§ Document:
┄┄┄┄┄┄┄┄┄┄┄┄┄┄┄┄┄┄┄┄

How do I manage speech recognition directly with the recognizer?

Last reviewed: 2/19/2021

HOW Article ID: H052002

The information in this article applies to:

  • SpeechKit 9

Summary

Optimize speech recognition apps by managing the recognizer directly in applications.

More Information

A speech recognizer converts speech to text for transcription, data entry, or command and control. In addition, events are generated to return recognized speech and indicate processing states.

The Microsoft Speech API (SAPI5) runtime is part of Windows that provides application control of the listening context and events for recognized speech and processing states of a recognizer. Microsoft includes a speech recognizer in many Windows SKUs.

┄┄┄┄┄┄┄┄┄┄┄┄┄┄┄┄┄┄┄┄

§ Source excerpt:
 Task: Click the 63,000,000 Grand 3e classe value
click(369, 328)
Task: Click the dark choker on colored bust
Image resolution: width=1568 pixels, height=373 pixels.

┄┄┄┄┄┄┄┄┄┄┄┄┄┄┄┄┄┄┄┄

Quote the part of the speech recognition article that starts with "More Information" and goes on through "indicate processing states.", word for word.

More Information

A speech recognizer converts speech to text for transcription, data entry, or command and control. In addition, events are generated to return recognized speech and indicate processing states.